Just met a guy who has been in college for 7 years and still classified as a junior. Then watched him shotgun 10 beers. Found my new hero
Apparently I was playing rock paper scissors against myself for 2 hours in the bathroom mirror.
You called to teach me about fire safety, meowed a whole bunch, said "I hope you are not on fire" and hung up.
I dropped my keys into the toaster and felt it push down as I pulled them out. Couldn't stop thinking it was a bad idea the whole time.
I still don't know how you've lived this long.
I'm closer to stabbing a fork in my neck than finishing this resume.
You're too young to have this sort of Grizzled Old Drunk In Roadside Bar wisdom.
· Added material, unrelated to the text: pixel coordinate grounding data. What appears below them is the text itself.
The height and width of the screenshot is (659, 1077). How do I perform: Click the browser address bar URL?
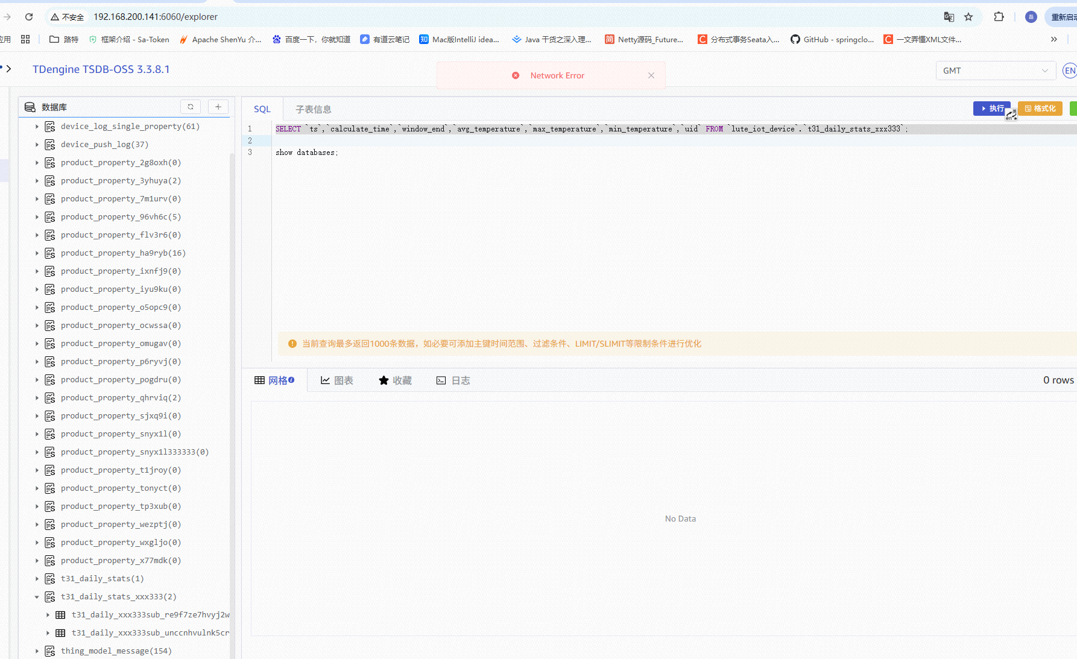[156, 17]
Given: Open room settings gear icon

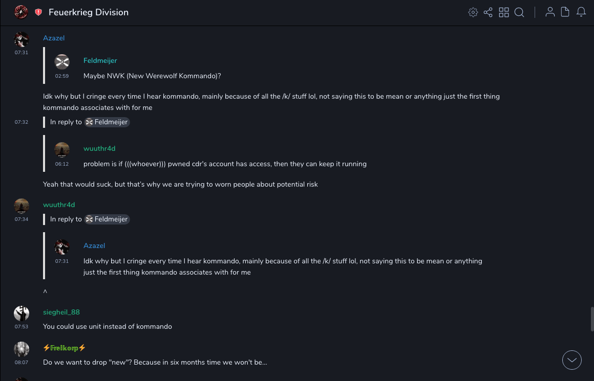Looking at the screenshot, I should (x=473, y=12).
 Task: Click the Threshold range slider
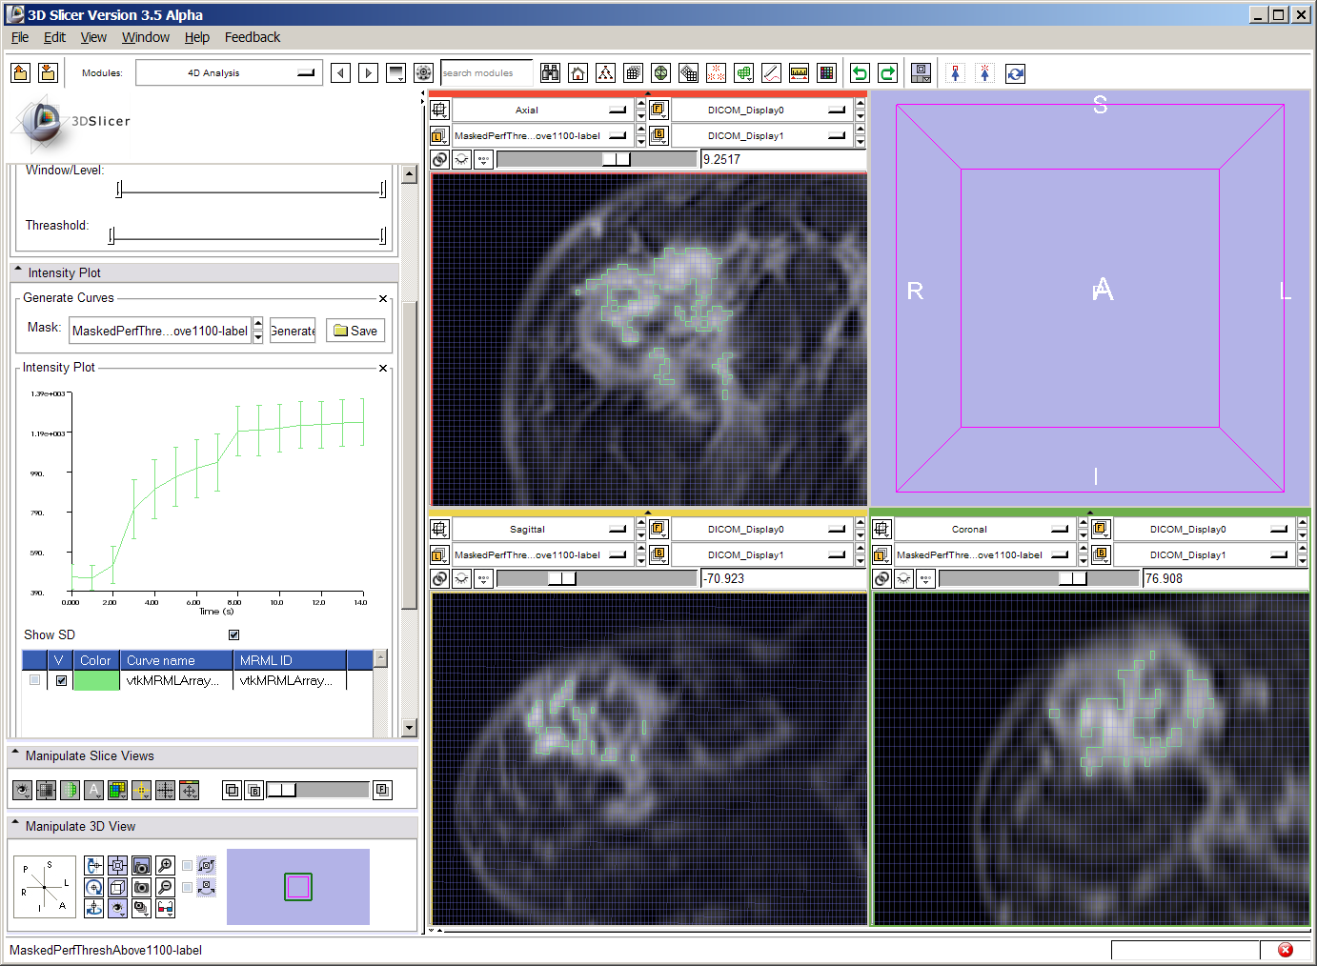[x=248, y=236]
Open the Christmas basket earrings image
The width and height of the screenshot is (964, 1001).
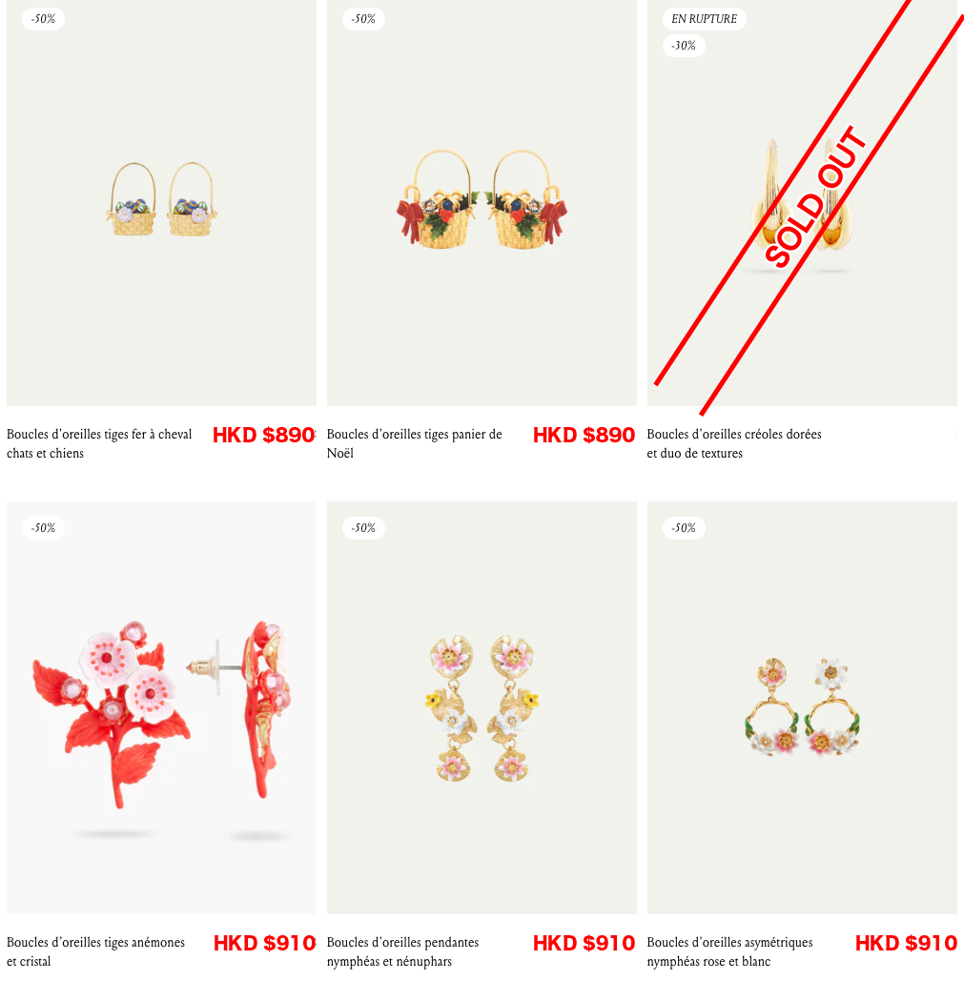click(482, 202)
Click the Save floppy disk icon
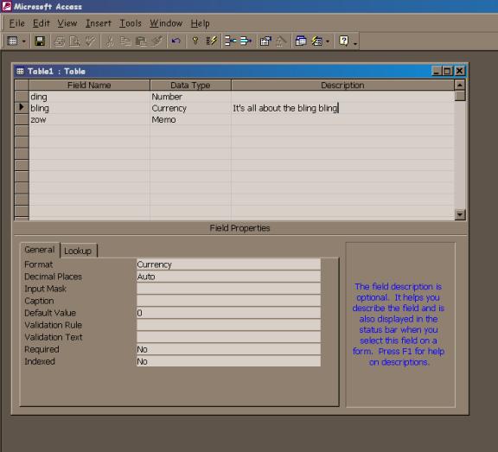The width and height of the screenshot is (498, 452). click(40, 41)
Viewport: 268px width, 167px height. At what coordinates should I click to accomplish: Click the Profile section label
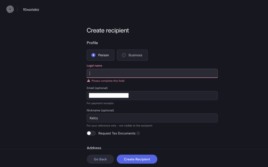92,43
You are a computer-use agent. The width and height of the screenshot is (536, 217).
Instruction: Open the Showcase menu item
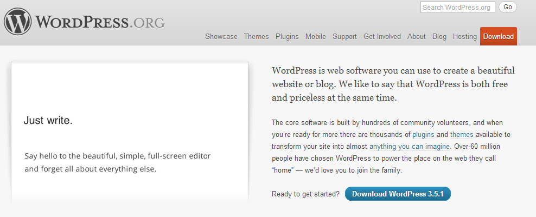(221, 37)
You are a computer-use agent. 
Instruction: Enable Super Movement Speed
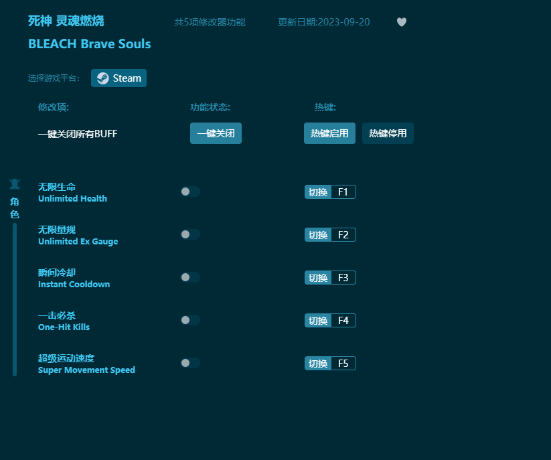pyautogui.click(x=189, y=363)
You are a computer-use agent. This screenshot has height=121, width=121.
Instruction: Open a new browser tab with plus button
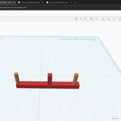[x=75, y=2]
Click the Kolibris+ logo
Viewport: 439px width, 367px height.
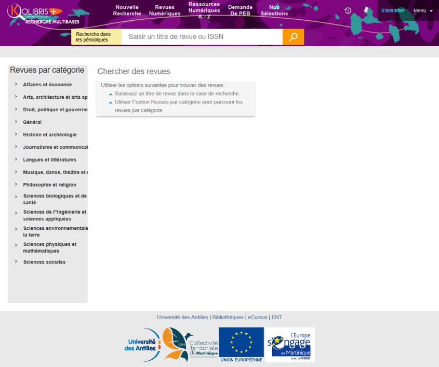[34, 14]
I think I fucked up my elbow when I tried to fight off the paramedics.
What are the chances I get my period 2 weeks early just as welcome week starts. My uterus is conspiring with my dead catholic grandma
The sex may be the only reason I like him. I've confused the multiple orgasms for feelings.
who says I'm not relevant to the kids today? Just had snapchat sex, blows the roof off aim cyber sex
she stuffed her marc jacobs purse full of cereal
classy
Does having sex in an airport bathroom with a girl you just met at the bar count as the mile high club? ...no?
long story short, he tried to fuck me standing up, toppled over, and now I have four stitches next to my eye
I felt the need to set off fireworks in the living room while they were having sex upstairs. Yes, they quieted down.
Hey this is your roommate. You know the one that let you have sex with her while you called out your exs name and cried?
I have no recollection of that. You must have the wrong number. P.s. your thongs still on the ceiling fan.